Stan Getz and Charlie Byrd’s Jazz Samba, released by Verve in April of 1962, was not the first Brazilian-inspired jazz effort by Americans. Dizzy Gillespie, Herbie Mann, Curtis Fuller, Bud Shank and Stan Kenton (with Laurindo Almeida) had recorded Brazilian music before, but without much notice or commercial success. [See the “Dis Here Finado?” sidebar below.]
Jazz Samba, on the other hand, sold half a million copies in 18 months and became the only jazz album ever to hit No. 1 on the Billboard pop chart, and it remained on the charts for 70 weeks. The record netted Stan Getz a Grammy Award in 1963 for Best Solo Jazz Performance, bolstered Creed Taylor’s reputation as an emerging star producer and gave Getz and Byrd career hooks to hang their hats on for years to come.

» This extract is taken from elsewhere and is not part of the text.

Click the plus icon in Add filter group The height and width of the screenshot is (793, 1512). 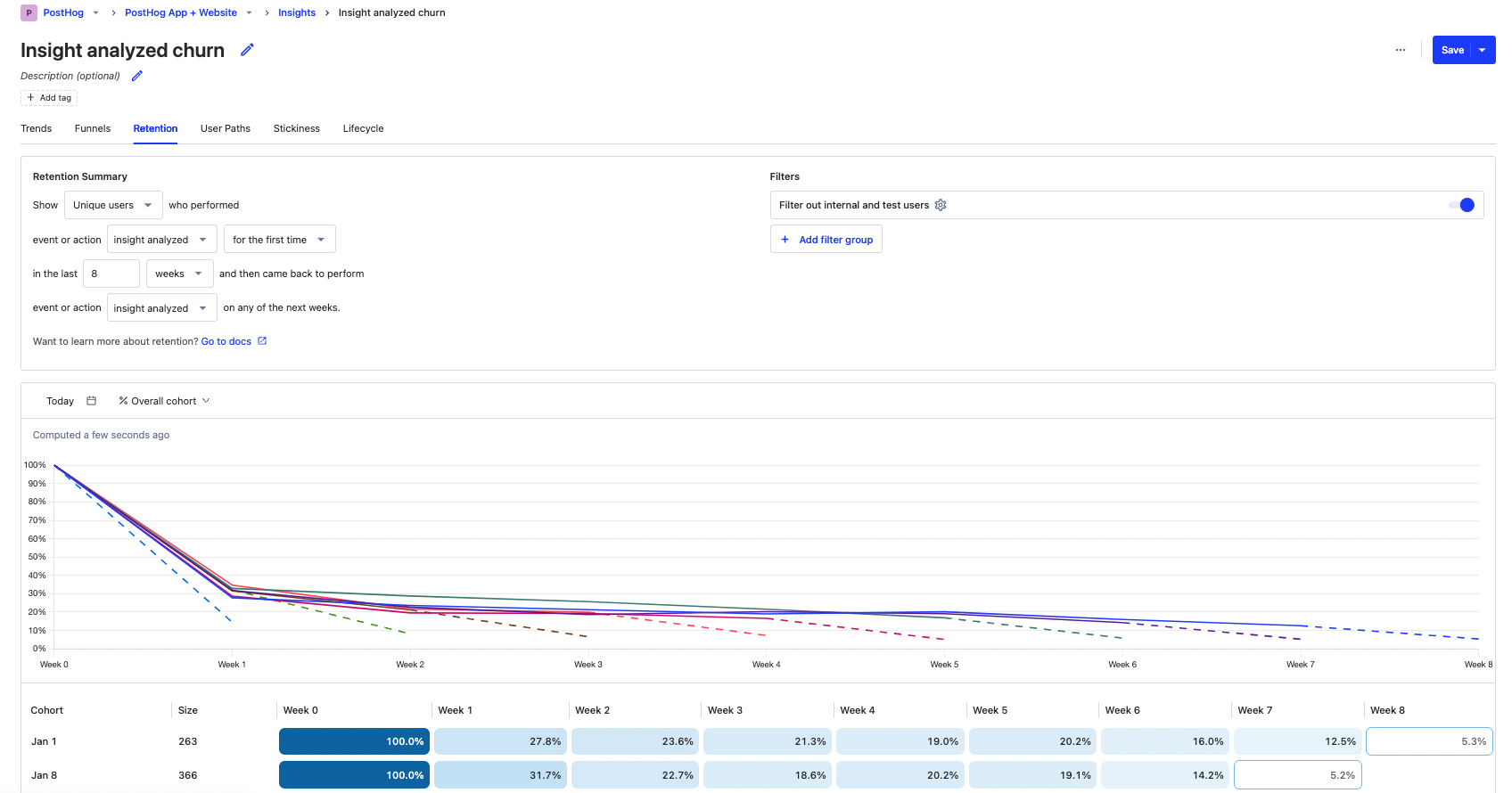click(785, 240)
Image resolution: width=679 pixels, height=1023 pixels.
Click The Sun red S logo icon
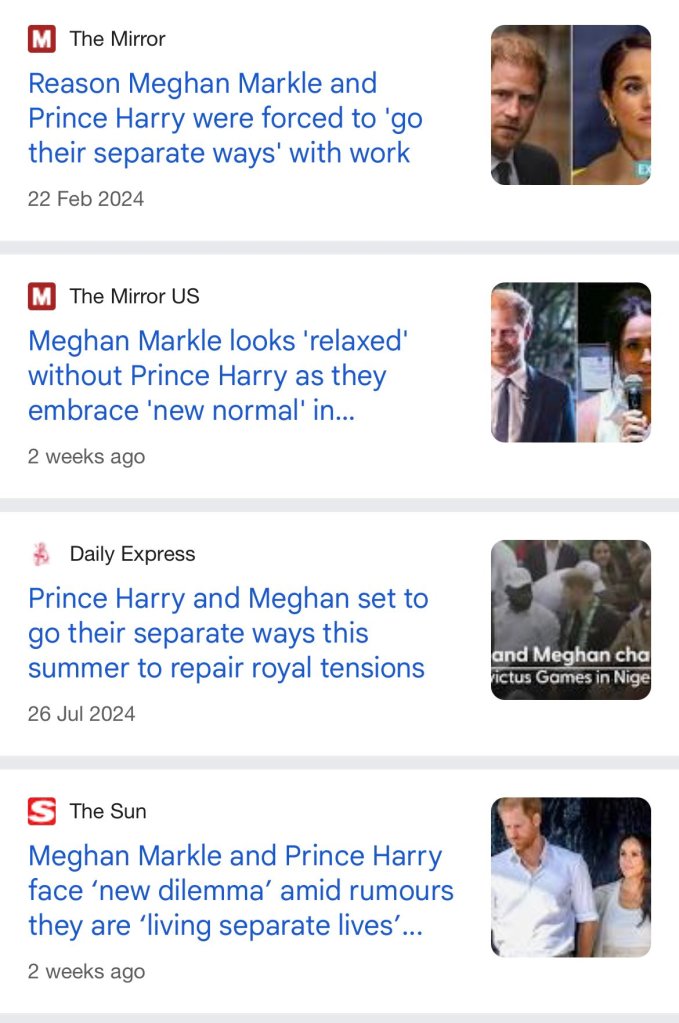[x=42, y=811]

In our day Jazz Samba has been overshadowed by 1964’s Getz/Gilberto, the undisputed masterpiece of the genre, with its monster hit “The Girl from Ipanema.” Jazz Samba, in contrast, featured Getz with American, not Brazilian, musicians. He and Charlie Byrd, the co-leaders, were joined by Byrd’s working rhythm section: Keter Betts on bass and Buddy Deppenschmidt on drums. Joe (Gene) Byrd, the youngest of Charlie’s three younger brothers, played rhythm guitar or second bass, and Bill Reichenbach played additional drums and percussion. It is Jazz Samba that gave American listeners their first taste of “Desafinado” and “One Note Samba” and set the ’60s bossa nova craze in motion.
The American masses not only warmed to the music, but also succumbed to a bout of consumer-culture silliness. As Dave Gelly writes in his Stan Getz biography Nobody Else But Me (Backbeat, 2002), “[At] the height of the craze one could buy bossa nova ballpoint pens, bossa nova gymshoes and bossa nova foldaway plastic raincoats.”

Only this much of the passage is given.